Segment Start: Dataset excerpts

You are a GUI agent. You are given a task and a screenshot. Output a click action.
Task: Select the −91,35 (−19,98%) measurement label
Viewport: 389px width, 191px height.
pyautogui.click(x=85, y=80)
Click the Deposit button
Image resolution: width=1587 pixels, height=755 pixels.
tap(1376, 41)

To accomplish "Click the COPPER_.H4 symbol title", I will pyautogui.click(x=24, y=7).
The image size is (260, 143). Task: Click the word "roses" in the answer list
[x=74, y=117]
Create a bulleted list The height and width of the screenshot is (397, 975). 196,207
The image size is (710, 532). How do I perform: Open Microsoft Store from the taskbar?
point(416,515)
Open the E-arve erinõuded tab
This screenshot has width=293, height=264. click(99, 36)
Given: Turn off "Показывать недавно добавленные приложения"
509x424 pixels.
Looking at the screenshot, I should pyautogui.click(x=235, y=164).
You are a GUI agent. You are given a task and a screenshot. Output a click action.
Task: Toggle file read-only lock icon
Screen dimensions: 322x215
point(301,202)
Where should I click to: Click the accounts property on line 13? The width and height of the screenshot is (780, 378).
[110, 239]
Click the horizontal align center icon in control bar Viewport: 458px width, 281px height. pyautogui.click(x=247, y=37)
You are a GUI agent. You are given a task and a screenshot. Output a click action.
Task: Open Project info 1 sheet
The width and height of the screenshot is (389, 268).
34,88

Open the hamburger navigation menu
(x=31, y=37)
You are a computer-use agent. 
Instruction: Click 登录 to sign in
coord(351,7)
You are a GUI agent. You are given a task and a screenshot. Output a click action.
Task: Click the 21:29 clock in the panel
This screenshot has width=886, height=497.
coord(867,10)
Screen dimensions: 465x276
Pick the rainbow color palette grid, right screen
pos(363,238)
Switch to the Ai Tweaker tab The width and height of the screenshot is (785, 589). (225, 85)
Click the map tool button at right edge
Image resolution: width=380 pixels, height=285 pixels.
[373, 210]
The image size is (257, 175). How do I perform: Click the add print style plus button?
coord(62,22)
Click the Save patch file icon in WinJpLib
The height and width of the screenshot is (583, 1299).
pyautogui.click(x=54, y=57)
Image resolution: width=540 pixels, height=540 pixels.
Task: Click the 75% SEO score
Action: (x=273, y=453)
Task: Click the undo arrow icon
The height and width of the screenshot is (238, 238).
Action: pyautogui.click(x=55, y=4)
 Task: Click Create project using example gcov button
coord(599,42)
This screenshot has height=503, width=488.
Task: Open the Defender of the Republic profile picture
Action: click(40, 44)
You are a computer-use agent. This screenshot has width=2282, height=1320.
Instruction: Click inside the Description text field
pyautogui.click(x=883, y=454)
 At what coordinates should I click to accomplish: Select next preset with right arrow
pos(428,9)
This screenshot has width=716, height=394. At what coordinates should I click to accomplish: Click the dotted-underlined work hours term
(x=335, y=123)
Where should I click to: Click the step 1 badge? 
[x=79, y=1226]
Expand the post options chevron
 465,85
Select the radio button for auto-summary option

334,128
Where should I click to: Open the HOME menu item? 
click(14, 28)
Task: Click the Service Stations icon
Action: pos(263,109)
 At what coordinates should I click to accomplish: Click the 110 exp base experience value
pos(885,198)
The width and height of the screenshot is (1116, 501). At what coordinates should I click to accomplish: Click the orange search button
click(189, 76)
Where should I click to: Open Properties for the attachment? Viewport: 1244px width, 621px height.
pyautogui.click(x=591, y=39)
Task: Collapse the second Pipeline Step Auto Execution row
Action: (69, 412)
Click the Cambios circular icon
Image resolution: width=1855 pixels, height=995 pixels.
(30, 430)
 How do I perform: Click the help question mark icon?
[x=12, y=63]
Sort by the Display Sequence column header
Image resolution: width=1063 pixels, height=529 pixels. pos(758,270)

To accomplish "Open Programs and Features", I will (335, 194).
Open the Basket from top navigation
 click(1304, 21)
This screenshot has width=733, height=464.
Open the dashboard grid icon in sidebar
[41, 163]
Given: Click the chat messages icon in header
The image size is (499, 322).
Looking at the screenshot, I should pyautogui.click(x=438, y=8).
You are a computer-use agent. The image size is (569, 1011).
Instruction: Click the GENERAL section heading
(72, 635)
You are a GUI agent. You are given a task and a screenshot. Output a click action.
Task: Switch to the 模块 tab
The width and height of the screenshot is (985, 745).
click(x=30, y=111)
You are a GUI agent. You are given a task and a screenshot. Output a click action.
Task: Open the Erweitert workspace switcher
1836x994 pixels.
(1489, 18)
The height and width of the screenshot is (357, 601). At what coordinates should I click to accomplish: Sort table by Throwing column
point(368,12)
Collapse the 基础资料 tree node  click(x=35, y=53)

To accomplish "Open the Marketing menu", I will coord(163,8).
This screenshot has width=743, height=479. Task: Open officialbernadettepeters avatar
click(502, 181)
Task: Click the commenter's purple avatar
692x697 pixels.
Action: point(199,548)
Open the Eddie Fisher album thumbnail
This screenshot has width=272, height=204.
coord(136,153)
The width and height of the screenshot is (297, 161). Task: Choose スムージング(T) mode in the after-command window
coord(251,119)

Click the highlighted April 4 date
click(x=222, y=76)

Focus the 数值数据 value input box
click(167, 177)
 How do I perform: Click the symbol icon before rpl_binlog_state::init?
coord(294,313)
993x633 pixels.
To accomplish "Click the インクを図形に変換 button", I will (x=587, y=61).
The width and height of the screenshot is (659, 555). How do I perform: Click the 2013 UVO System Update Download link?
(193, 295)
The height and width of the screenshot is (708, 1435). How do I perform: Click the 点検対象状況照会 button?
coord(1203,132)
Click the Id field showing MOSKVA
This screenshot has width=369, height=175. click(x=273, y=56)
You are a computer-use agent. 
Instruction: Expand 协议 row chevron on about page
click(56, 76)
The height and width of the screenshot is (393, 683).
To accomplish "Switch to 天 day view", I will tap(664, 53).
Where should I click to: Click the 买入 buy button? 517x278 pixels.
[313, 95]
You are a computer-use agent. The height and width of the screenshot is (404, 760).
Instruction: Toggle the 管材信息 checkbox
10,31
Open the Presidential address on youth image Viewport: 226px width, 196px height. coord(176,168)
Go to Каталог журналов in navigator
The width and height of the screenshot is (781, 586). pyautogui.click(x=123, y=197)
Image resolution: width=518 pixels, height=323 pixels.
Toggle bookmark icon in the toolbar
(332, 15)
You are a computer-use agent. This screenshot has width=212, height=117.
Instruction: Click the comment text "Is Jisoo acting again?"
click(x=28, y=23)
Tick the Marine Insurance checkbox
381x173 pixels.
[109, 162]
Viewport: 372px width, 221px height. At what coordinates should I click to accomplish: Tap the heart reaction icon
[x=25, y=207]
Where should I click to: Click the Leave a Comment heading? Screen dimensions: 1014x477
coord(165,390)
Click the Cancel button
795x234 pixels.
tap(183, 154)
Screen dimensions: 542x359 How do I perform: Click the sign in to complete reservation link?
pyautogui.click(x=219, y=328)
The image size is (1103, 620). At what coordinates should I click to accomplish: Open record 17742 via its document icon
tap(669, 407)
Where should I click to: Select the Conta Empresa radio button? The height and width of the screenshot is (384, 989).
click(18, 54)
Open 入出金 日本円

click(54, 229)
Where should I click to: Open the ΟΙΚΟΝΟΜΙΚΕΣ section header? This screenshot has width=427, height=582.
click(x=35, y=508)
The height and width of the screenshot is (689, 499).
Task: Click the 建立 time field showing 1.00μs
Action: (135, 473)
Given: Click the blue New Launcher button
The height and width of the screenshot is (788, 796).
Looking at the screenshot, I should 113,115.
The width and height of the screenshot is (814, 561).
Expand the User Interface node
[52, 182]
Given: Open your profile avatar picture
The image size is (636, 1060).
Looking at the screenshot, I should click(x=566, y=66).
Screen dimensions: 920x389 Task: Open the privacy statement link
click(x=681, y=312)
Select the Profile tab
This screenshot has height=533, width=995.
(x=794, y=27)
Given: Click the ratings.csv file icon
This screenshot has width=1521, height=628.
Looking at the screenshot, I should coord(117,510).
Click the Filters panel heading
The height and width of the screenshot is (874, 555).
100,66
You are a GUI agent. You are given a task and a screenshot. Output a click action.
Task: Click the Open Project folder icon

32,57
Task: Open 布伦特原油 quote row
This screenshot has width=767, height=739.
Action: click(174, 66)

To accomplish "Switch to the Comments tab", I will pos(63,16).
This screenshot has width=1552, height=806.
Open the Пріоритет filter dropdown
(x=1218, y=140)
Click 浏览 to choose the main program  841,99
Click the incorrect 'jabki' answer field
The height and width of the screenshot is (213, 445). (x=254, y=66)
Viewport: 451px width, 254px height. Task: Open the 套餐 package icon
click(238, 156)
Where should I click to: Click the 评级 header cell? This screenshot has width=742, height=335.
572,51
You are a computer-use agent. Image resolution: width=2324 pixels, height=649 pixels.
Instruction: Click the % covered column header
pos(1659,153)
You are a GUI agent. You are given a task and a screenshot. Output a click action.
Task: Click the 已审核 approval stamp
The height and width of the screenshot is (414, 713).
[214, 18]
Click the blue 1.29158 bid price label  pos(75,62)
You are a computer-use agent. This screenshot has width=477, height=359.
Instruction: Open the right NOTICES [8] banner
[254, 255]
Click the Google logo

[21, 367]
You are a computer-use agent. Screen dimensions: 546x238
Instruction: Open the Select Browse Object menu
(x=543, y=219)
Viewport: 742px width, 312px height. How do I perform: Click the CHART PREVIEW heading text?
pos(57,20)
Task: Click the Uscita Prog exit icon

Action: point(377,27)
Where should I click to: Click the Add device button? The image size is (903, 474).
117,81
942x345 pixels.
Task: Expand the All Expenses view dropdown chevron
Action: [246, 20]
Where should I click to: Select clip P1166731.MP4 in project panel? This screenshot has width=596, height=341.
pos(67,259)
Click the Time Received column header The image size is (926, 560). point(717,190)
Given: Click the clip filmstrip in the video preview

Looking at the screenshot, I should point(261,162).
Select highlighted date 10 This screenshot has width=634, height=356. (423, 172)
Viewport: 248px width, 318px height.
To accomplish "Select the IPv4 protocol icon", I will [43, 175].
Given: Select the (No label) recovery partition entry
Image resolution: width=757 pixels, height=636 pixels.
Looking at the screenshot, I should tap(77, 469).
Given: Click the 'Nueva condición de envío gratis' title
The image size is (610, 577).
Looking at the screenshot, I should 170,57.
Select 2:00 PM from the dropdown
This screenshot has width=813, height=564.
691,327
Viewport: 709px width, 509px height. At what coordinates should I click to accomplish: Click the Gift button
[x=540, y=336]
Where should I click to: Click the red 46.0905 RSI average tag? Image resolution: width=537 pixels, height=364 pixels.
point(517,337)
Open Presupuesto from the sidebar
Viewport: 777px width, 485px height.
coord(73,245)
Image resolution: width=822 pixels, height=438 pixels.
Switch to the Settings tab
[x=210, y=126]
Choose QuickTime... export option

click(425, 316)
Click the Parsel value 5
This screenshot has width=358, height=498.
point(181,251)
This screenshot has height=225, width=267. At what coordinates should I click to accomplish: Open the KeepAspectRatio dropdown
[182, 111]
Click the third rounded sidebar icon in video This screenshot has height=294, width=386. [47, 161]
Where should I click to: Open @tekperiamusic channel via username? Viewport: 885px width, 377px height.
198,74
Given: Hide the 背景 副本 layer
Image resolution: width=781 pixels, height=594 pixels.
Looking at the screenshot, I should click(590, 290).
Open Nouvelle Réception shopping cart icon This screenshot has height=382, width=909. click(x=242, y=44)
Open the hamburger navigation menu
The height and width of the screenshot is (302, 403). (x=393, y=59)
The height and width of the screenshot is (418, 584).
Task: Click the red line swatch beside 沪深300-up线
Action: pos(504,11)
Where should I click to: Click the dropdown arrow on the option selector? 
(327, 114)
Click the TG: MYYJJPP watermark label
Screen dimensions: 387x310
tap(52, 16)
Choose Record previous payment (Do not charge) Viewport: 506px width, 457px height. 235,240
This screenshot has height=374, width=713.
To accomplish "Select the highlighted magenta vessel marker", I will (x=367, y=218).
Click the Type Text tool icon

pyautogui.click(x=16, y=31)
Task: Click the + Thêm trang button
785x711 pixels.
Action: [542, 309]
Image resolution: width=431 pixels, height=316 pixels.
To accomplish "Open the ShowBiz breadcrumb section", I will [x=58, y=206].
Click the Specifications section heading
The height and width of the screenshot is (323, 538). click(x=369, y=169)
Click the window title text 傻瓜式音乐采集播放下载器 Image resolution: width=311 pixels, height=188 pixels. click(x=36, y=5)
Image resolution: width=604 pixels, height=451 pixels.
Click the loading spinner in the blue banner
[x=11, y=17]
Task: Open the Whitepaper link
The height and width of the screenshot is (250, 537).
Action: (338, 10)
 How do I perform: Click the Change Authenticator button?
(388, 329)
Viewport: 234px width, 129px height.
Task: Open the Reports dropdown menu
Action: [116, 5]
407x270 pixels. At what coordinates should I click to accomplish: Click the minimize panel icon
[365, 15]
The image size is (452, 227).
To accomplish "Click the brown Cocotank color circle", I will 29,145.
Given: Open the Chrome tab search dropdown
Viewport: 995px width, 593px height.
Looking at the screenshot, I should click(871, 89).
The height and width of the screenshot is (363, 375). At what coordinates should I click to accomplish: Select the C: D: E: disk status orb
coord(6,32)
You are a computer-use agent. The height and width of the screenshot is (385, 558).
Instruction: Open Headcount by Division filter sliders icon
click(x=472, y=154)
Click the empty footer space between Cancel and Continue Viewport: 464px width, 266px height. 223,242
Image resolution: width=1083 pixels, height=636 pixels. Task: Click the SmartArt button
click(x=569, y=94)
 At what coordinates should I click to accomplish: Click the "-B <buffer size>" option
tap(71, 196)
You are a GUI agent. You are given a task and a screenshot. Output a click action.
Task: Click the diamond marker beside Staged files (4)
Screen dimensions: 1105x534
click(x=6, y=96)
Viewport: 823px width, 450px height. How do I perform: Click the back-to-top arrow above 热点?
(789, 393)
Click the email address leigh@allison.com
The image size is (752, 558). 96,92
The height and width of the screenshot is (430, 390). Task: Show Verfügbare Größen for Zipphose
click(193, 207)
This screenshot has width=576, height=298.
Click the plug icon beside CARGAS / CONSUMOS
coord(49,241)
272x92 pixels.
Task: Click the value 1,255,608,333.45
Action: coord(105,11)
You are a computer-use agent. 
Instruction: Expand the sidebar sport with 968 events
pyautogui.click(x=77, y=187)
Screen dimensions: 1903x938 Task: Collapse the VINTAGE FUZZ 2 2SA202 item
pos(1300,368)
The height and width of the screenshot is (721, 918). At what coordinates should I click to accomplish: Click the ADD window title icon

Segment End: Dataset excerpts

Each line with "title" in it must be identified and copied from the material.

To accomplish "Click the COPPER_.H4 symbol title", I will pyautogui.click(x=24, y=7).
Given: Click the 'Nueva condición de envío gratis' title
Click the window title text 傻瓜式音乐采集播放下载器 Image resolution: width=311 pixels, height=188 pixels. click(x=36, y=5)
The height and width of the screenshot is (721, 918). At what coordinates should I click to accomplish: Click the ADD window title icon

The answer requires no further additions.